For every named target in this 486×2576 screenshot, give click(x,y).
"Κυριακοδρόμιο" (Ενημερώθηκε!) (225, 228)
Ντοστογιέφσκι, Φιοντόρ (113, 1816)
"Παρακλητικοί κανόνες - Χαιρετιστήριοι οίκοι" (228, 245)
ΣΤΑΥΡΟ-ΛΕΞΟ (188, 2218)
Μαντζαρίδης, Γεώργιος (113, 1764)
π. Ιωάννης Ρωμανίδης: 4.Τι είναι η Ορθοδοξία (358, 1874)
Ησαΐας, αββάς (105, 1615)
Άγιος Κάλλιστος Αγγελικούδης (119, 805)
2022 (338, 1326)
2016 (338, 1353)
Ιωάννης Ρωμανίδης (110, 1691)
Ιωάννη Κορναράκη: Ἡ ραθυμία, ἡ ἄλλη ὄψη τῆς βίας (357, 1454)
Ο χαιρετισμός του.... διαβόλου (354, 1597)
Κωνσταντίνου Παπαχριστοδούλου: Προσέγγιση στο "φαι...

★ ★ ★ ★ ★

## How to complete this task:
Repeat the material above verbatim.

## Reply:
For every named target in this 486×2576 screenshot, give click(x,y).
"Κυριακοδρόμιο" (Ενημερώθηκε!) (225, 228)
Ντοστογιέφσκι, Φιοντόρ (113, 1816)
"Παρακλητικοί κανόνες - Χαιρετιστήριοι οίκοι" (228, 245)
ΣΤΑΥΡΟ-ΛΕΞΟ (188, 2218)
Μαντζαρίδης, Γεώργιος (113, 1764)
π. Ιωάννης Ρωμανίδης: 4.Τι είναι η Ορθοδοξία (358, 1874)
Ησαΐας, αββάς (105, 1615)
Άγιος Κάλλιστος Αγγελικούδης (119, 805)
2022 (338, 1326)
2016 (338, 1353)
Ιωάννης Ρωμανίδης (110, 1691)
Ιωάννη Κορναράκη: Ἡ ραθυμία, ἡ ἄλλη ὄψη τῆς βίας (357, 1454)
Ο χαιρετισμός του.... διαβόλου (354, 1597)
Κωνσταντίνου Παπαχριστοδούλου: Προσέγγιση στο "φαι...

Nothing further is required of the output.